S. Africa Slow To Encourage Circumcision To Curb HIV
Sunday, July 16, 2006; Page A12
JOHANNESBURG -- In the year since a major South African study indicated that circumcision reduced the rate of HIV infection among men, several African countries hit hard by the disease have moved toward embracing the procedure in the battle against AIDS.
But not South Africa.
Swaziland and Zambia have begun offering discounted circumcisions in pilot programs to men who want them or to boys whose parents request them, and Botswana, Uganda, Lesotho and Tanzania are contemplating the idea.
Yet in South Africa, where more people are infected with HIV than in any other African country, the results of the research have rarely been reported, much less publicly discussed. If anything, AIDS activists here say, circumcisions will soon become less common because of a law signed by President Thabo Mbeki last month.
"They might have made it more difficult to implement what may be our most important HIV-prevention strategy ever," said Francois Venter, president of the Southern African HIV Clinicians Society.
The law, which has not yet taken effect, bans the circumcision of boys younger than 16. It was aimed at curbing circumcisions performed as a tribal rite, a practice that leads to dozens of deaths and injuries each year. The measure includes exceptions for religious reasons, meaning it will have no effect on the country's small Jewish and Muslim communities, and on medical grounds, though they were not defined.
In the debate on the measure, the research into the procedure's effect on the transmission of HIV was not discussed, participants said.
"That was not the issue at all," said Tseliso Thipanyane, chief executive of the South African Human Rights Commission, a leading supporter of the law, which addresses several issues regarding the rights of children. "The concern in our country has been the number of kids who have been dying, the number of kids who have lost their manhood."
Circumcision removes a penis's foreskin, which is made up of cells particularly susceptible to infection with and also possibly effective at transmitting HIV, the virus that causes AIDS. In addition, researchers believe that the foreskin traps fluid, allowing the virus to live longer on an uncircumcised penis after intercourse and increasing the likelihood of infection.
Jews and Muslims worldwide have practiced circumcision for centuries, and it is common among most ethnic and religious groups in the United States.

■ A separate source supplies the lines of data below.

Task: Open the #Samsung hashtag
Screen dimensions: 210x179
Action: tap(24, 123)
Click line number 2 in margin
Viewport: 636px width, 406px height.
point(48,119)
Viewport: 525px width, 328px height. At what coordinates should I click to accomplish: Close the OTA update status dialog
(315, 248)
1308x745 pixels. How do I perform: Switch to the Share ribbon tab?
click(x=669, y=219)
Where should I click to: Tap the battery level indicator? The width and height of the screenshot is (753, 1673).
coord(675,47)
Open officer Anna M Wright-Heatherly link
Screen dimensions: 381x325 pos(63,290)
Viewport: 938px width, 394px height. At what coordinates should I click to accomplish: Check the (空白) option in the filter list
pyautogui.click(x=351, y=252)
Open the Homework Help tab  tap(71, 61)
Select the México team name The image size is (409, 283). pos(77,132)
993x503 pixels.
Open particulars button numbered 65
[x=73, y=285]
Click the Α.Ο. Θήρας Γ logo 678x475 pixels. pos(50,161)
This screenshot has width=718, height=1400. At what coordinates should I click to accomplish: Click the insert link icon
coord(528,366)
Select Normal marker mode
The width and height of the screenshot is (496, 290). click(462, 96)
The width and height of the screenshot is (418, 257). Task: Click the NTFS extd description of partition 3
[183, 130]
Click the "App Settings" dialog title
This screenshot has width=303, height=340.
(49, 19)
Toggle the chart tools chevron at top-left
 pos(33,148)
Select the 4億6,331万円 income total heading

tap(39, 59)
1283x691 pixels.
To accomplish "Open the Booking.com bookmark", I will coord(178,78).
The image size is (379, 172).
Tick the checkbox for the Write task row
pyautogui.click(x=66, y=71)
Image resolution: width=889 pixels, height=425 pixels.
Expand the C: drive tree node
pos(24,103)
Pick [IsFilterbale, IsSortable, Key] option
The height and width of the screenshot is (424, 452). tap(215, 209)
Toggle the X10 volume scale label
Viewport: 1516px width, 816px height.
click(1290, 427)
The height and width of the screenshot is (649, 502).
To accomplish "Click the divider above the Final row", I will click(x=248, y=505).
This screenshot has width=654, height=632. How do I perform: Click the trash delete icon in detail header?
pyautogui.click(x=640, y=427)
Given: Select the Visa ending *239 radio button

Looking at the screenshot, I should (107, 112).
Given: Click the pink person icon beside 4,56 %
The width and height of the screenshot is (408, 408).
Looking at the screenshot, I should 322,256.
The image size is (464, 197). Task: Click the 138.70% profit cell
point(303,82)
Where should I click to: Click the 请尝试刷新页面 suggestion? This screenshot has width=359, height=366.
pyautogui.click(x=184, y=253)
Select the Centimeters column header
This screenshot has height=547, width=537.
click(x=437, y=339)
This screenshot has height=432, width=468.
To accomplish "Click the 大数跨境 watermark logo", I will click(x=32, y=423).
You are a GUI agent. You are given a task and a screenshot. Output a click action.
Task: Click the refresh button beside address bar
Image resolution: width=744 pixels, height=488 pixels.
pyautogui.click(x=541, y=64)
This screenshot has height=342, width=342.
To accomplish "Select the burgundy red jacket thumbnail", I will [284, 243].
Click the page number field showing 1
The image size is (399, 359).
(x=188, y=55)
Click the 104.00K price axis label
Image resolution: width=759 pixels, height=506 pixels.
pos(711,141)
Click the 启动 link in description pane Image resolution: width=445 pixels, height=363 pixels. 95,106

In Africa, most tribes historically included circumcision as part of coming-of-age rituals, but the tradition has faded as countries have become more urbanized. Researchers have noted for several years that African countries with the highest HIV rates generally have low rates of circumcision.
The South African study, conducted at the impoverished, densely populated Orange Farm township south of Johannesburg, was the first to measure experimentally the effects of circumcision on the spread of HIV.